Spatially Speculative Decoding (SSD) speeds up autoregressive image generation by up to 13.3×

June 19, 2026arXiv: 2606.20543v1

Autoregressive image models build pictures by predicting one token at a time, like a language model does with words. That approach flattens a two‑dimensional image into a one‑dimensional list of tokens. The flattening throws away the natural neighborhood structure of images and creates a big compute and memory bottleneck when generating images.

The paper introduces Spatially Speculative Decoding (SSD). Instead of predicting only the next token in the 1D order, the model is trained to predict the token to the right and the token below the current position at the same time.

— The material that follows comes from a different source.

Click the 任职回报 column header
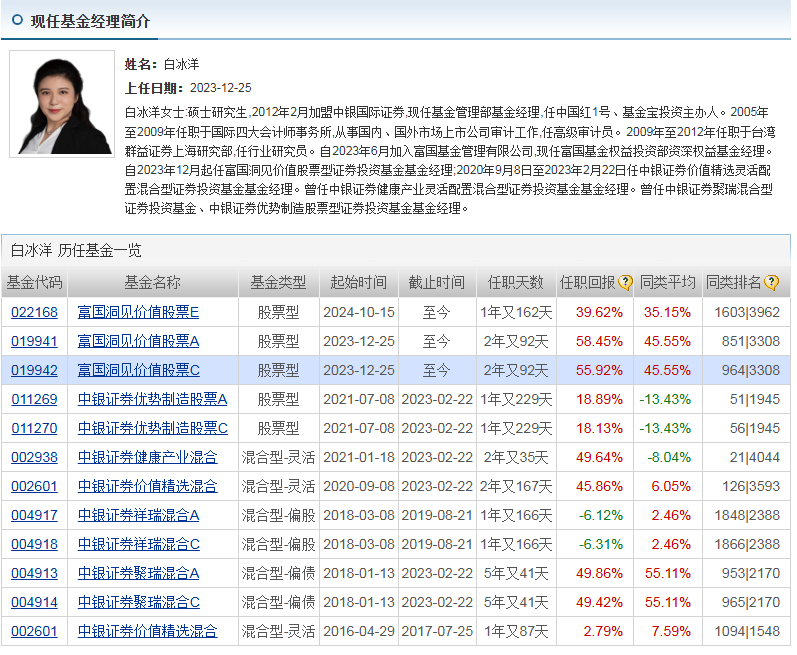Image resolution: width=797 pixels, height=655 pixels. pos(588,283)
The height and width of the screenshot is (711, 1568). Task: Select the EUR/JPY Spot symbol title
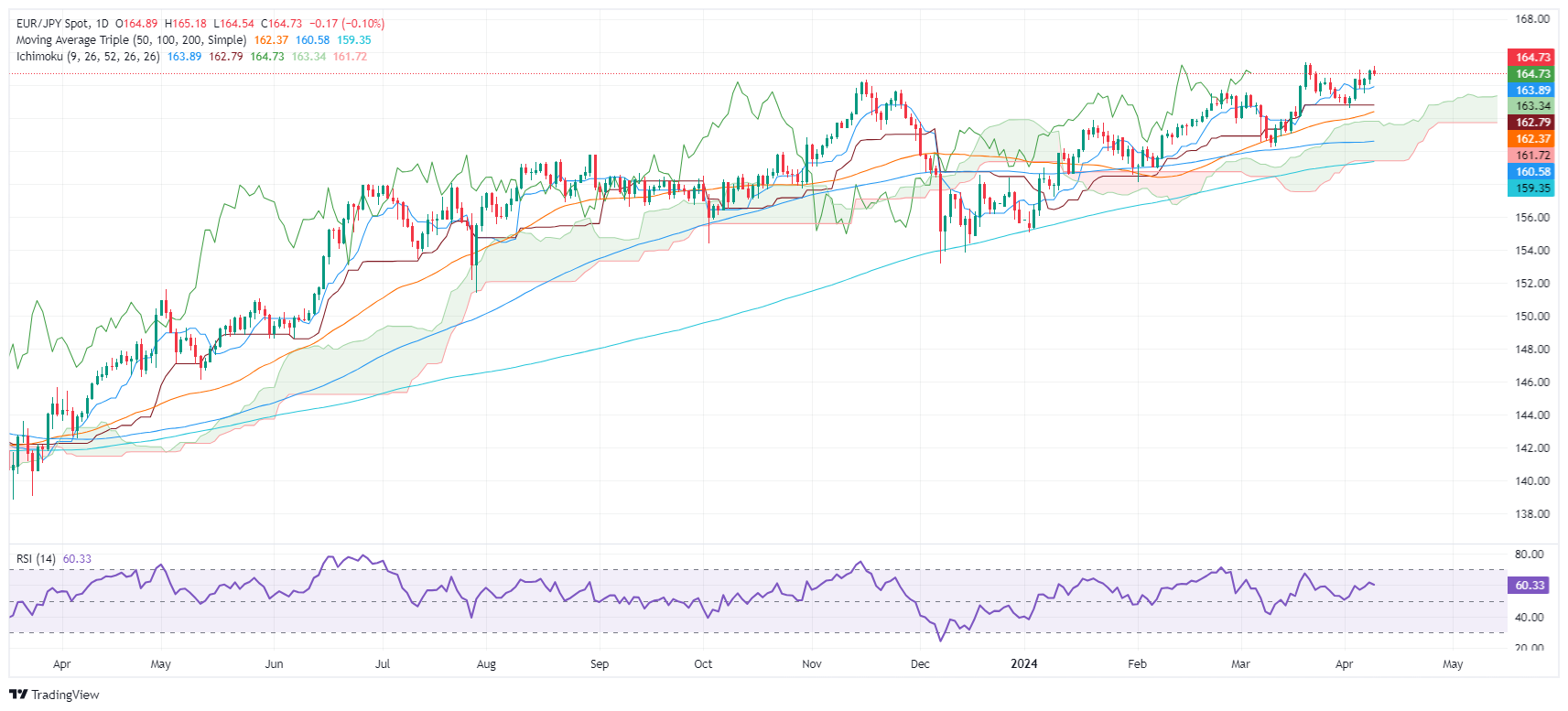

This simple change aligns the model’s predictions with the true 2D layout of images and lets the system reuse computations across nearby pixels.

On standard generation tests, SSD speeds up autoregressive image generation by as much as 13.3× while keeping high image quality. The authors report these results on two benchmarks called DPG‑Bench and GenEval. In plain terms, SSD finds a way to generate the same looking images much faster by exploiting the fact that nearby pixels are strongly related.

The work matters because it targets a practical bottleneck: inference memory and compute. By respecting image geometry instead of flattening it, SSD opens a route to faster, higher‑resolution autoregressive generators. That could help move these models closer to real‑time applications and make them cheaper to run.

There are important caveats. The speedup is reported as “up to” 13.3×, so it is a best‑case number and will likely depend on the model, image size, and hardware. The results in the abstract come from specific benchmarks (DPG‑Bench and GenEval), and broader tests are needed to confirm the gains in other settings. SSD is presented as a new framework, so further work will be needed to understand its limits and to integrate it into production systems.